[Dataset]

** Start **

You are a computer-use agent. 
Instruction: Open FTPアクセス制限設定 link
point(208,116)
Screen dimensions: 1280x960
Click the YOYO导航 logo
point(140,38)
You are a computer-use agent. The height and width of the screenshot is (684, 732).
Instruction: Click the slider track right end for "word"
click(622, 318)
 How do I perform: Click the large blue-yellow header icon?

** End **
** Start **

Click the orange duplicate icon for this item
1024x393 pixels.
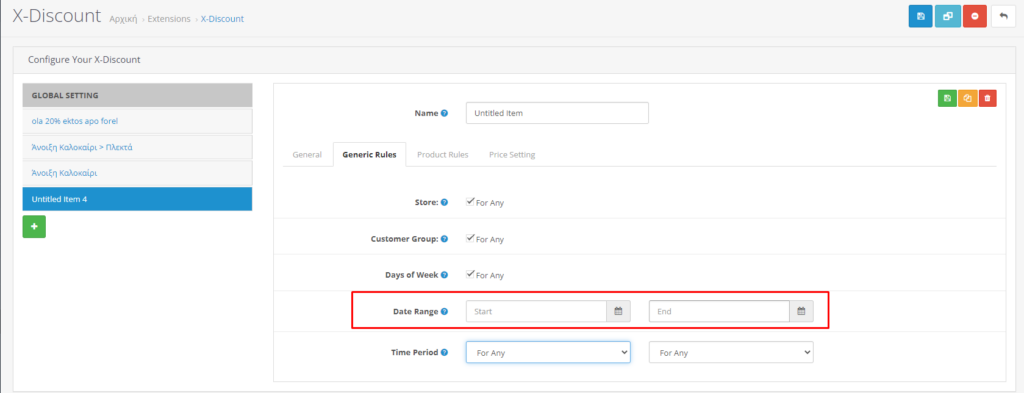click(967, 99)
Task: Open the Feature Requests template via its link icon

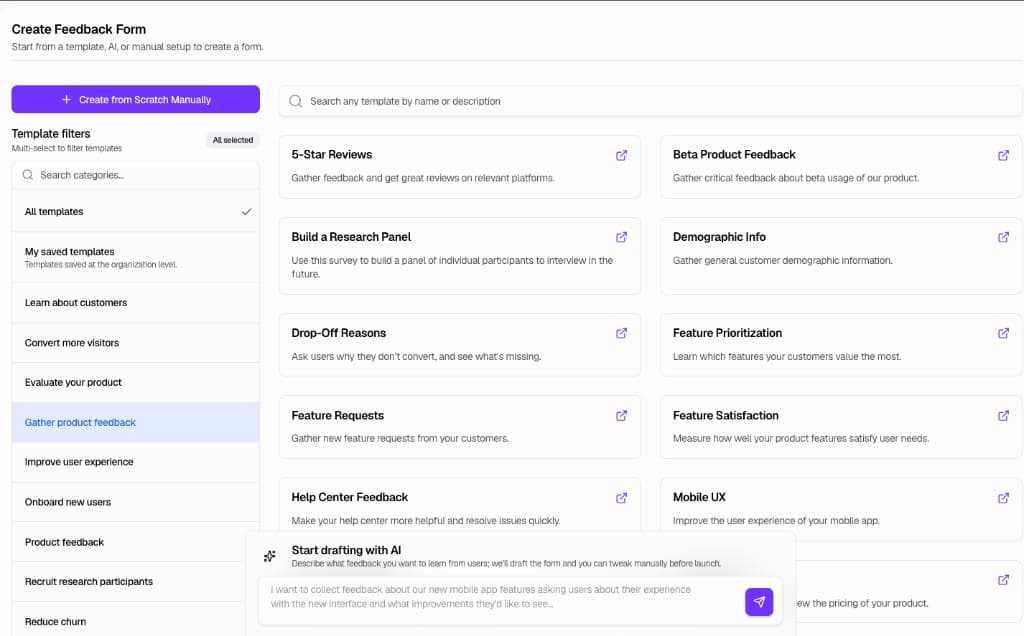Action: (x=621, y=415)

** End **
** Start **

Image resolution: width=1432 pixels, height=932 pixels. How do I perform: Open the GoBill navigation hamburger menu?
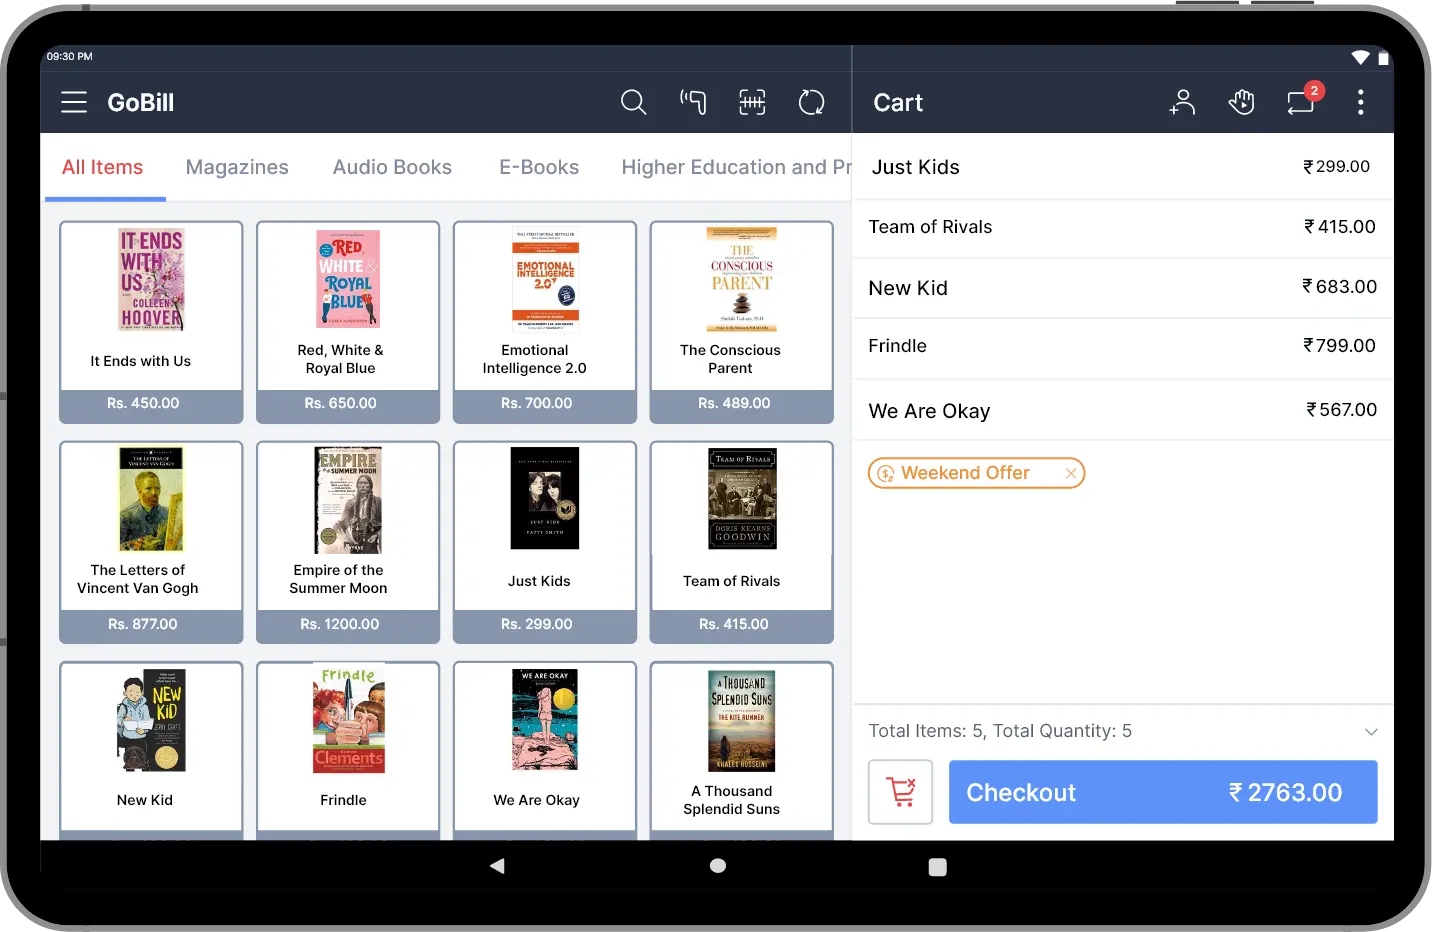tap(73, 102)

** End **

[Problem requirements]
Update the rows that open with the line containing "Screen dimensions: 1280x960" and close with the line containing "How do I perform: Click", changing "slider track" to "slider bar" and leaving everything else unchanged.

[Result of this exercise]
Screen dimensions: 1280x960
Click the YOYO导航 logo
point(140,38)
You are a computer-use agent. The height and width of the screenshot is (684, 732).
Instruction: Click the slider bar right end for "word"
click(622, 318)
 How do I perform: Click the large blue-yellow header icon?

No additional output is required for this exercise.